Divine, Born to Be Cheap (1981)
Le Born to Be Cheap (“née pour être bon marché”) de l’égérie de John Waters rencontre un parfait écho avec le diamant à deux balles (Dimestore Diamond) de Gossip et crée une ligne évidente menant de Baltimore à l’Arkansas. Bien plus qu’une corpulence commune que les balourds soulignent, c’est un tempérament de feu et un art de la performance qui unit Divine et Beth Ditto. Même si, rappelons-le, c’est surtout en tant qu’actrice que Divine a marqué les esprits.
Sonic Youth, Freezer Burn/I Wanna Be Your Dog (1983)
L’influence de Sonic Youth et plus particulièrement de la paire Thurston Moore/Kim Gordon est prégnante sur les deux premiers albums, plus bruitistes de The Gossip (soit chronologiquement That’s Not What I Heard en 2001 et Movement en 2003).

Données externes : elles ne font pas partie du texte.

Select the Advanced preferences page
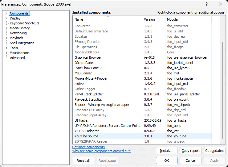Image resolution: width=228 pixels, height=167 pixels. click(17, 58)
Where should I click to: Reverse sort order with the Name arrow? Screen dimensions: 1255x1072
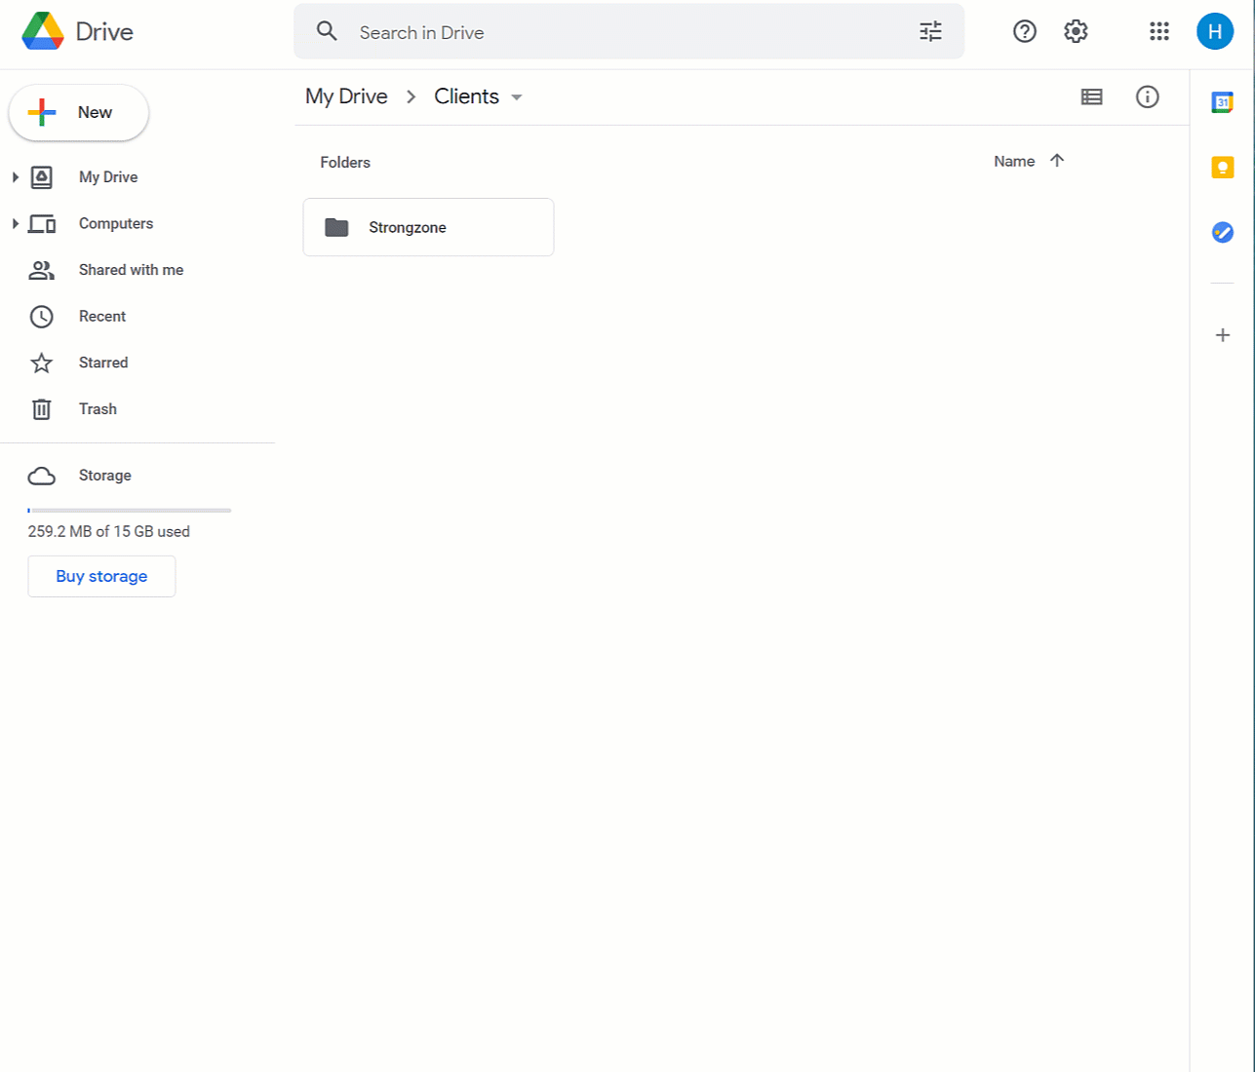coord(1058,161)
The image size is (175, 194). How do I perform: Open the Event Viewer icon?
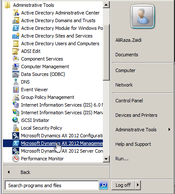point(16,90)
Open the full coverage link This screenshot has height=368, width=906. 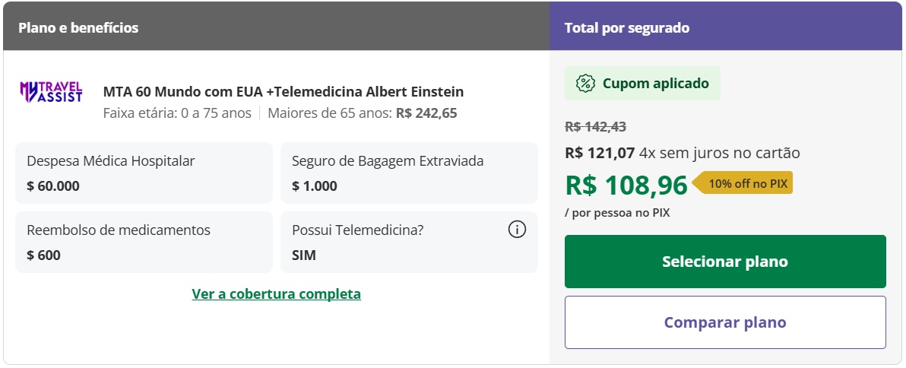(276, 293)
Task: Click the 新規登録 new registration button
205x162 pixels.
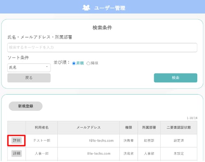Action: click(26, 106)
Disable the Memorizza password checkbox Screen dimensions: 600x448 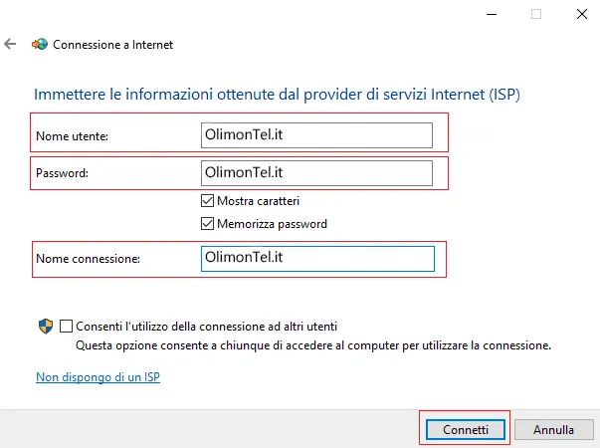208,224
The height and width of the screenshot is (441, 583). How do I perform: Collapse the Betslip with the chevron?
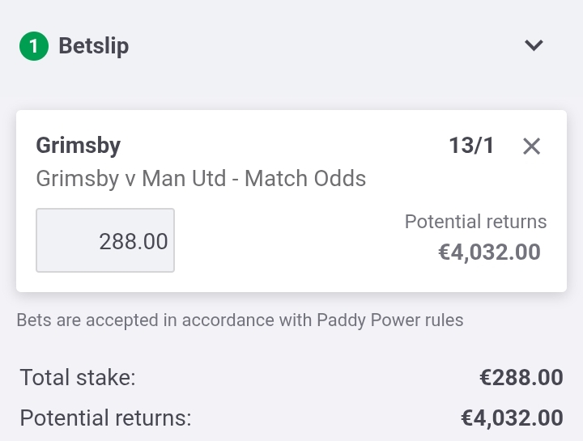534,45
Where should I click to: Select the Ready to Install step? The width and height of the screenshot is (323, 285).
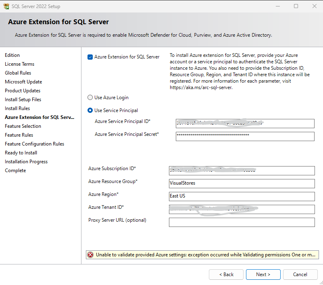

En changeant de batteuse et en perdant son article initial, The Gossip devenu Gossip va s’orienter vers un son plus punk-funk plus en phase avec les intonations soul que sa chanteuse imprime à sa voix.
Avec l’arrivée de sa nouvelle batteuse, Hannah Billie, Gossip va en partie se tourner vers le New York du tout début des années 1980 et vers la no wave dont les sonorités hybrides et minimalistes n’empêchent pas la puissance et l’intensité. Une formule magique à l’origine de laquelle on retrouve les sœurs brooklynoises d’ESG (acronyme d’Emerald, Sapphire & Gold) qui en fond un précipité de groove diablement efficace.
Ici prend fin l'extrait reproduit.